What the hell good is a
parachute amid such carnage?
Ten days later, however, one of Wernher von Braun’s rockets—a modified Redstone, called a Jupiter— successfully launched a capsule containing two monkeys.

In the coming months, NASA would decide not to risk incinerating one of its astronauts on a temperamental Atlas rocket. Instead, the first American space launch would be with one of Von Braun’s more reliable Redstones. But because the Redstone lacked the power to send a capsule high enough and fast enough to reach orbit, NASA decided that that first launch would be suborbital, in which the capsule would be sent on an arcing, hump-shaped route into space and then right back to earth.

Toward the end of 1959 NASA began making plans for that launch to occur within a year—which left little time for the Mercury Seven to learn to be astronauts.

In one of his ghost-written articles for Life magazine, Shepard described the astronauts’ training regimen—which they were more fully introduced to throughout the latter half of 1959—as a mix of academics, meetings with engineers to discuss the mechanics of the rockets and capsules, and rigorous physical and stamina exercises designed to tone and prepare their bodies for the expected labors of a space flight.

“Some of this was fairly exotic stuff. For we were preparing to penetrate an environment that no one had ever dealt with before,” Shepard wrote. “Some of it, however, was
just plain down-to-earth hard work.” Haunting all the hard work was a constant reminder of why the space race had been launched in the first place: to counter the terrifying power and surge of communism.

Guerillas had overrun Cuba the previous year, allowing Fidel Castro to begin establishing his new socialist, and harshly anti-U.S., government. And Khrushchev, following Sputnik’s success, continued to verbally badger America. With a strong foot-hold in Eastern Europe and Asia, communism seemed poised to take over the world. And the Soviet Union’s obvious lead in the space race taunted the United States as apparent proof that communism might actually be a more powerful system. “Communism was on the march,” John Glenn recalled. “It was no joke.”

The astronauts’ training regimen, therefore, was fueled by an almost combat like mentality and a belief that gaining control of space might just save the world.

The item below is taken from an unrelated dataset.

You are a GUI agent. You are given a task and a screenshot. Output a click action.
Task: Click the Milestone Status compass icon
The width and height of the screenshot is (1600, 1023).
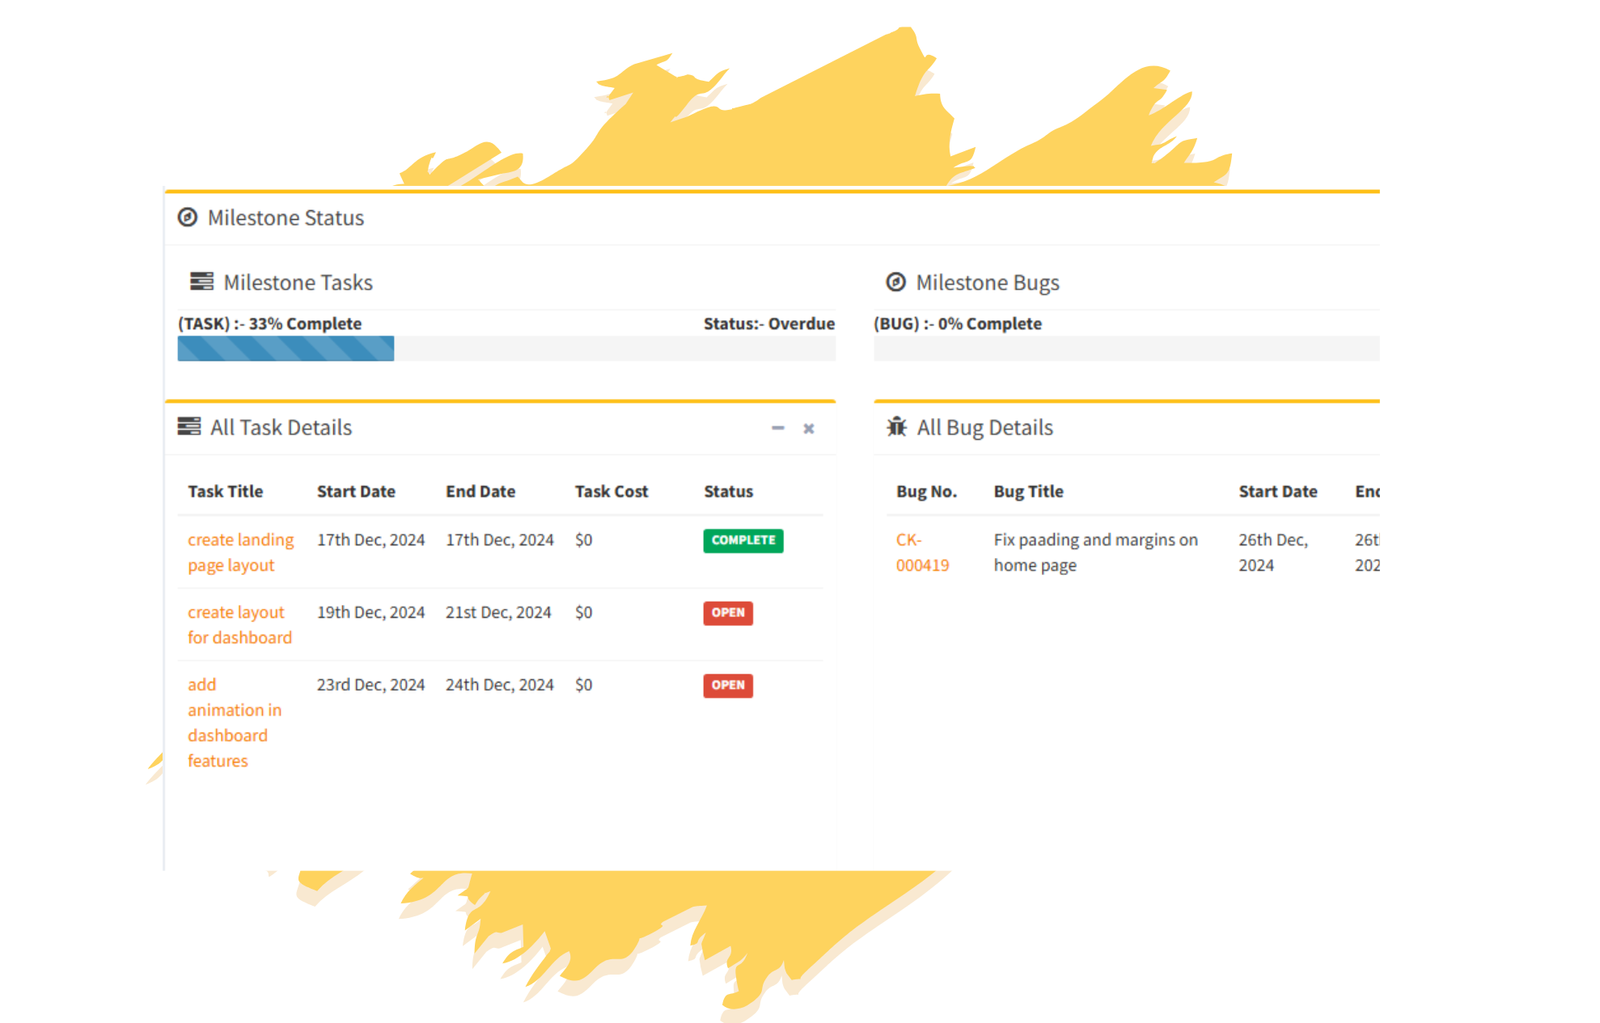pyautogui.click(x=187, y=217)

The men threw themselves into their training exercises, spending extremely long and stressful days at various facilities around the country, strapped inside machines designed to punish their bodies and prove the cynics wrong. And in classrooms they absorbed Ph.D.-level lessons on astrophysics, rocket propulsion, and mechanical engineering.

On top of all that, the astronauts, so recently far removed from the everyday culture of America, so hidden from public view in their cloistered military fraternities, were learning other hard lessons about being famous. The headiness of their newfound fame fueled their competitiveness. In just a few months they had become new symbols of manhood and celebrity. And, as happens in any group of headstrong men, the competitive juices flowed, with each man searching for a way to stand out from the others. Amid such tensions, any tangle of two or more astronauts—from training sessions to card games—
could instantly take on the heated energy of a boxing match.

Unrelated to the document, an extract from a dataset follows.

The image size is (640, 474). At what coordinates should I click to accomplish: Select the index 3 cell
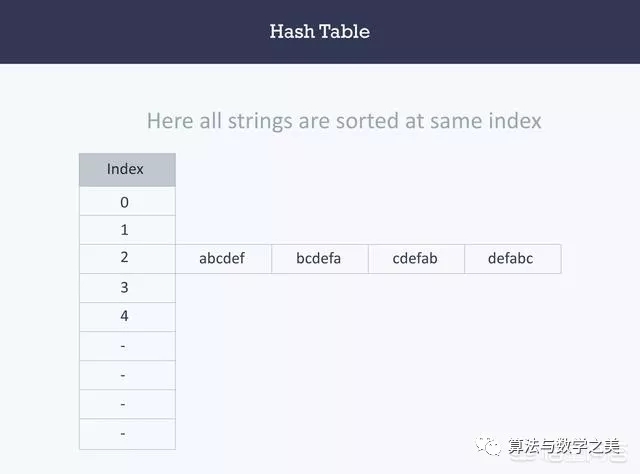[x=126, y=288]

Handball games often escalated into raucous, profanity-laced sessions. Even with the astronauts’ vices, the competitive mood dictated that no one let the other guy get a half step ahe
ad. Shepard, who had been smoking cigarettes on and off for many years, decided to quit. Then so did Slayton, Schirra, and Carpenter. (A reporter at the press conference had asked how they’d find a smoke “when they get up there.”) The smokers helped each other—somewhat aggressively—by putting gasoline in the office ashtrays.

During a trip to Dallas, Shepard and Glenn stayed up late one night with an old academy classmate of Shepard’s, drinking frozen martinis, called “lead pipes,” and playing a confusing card game, similar to bridge, called Huckley Buck. When the other players ganged up on Glenn, who was on the verge of losing the game, he became furious and quit, stomping off to walk around the block.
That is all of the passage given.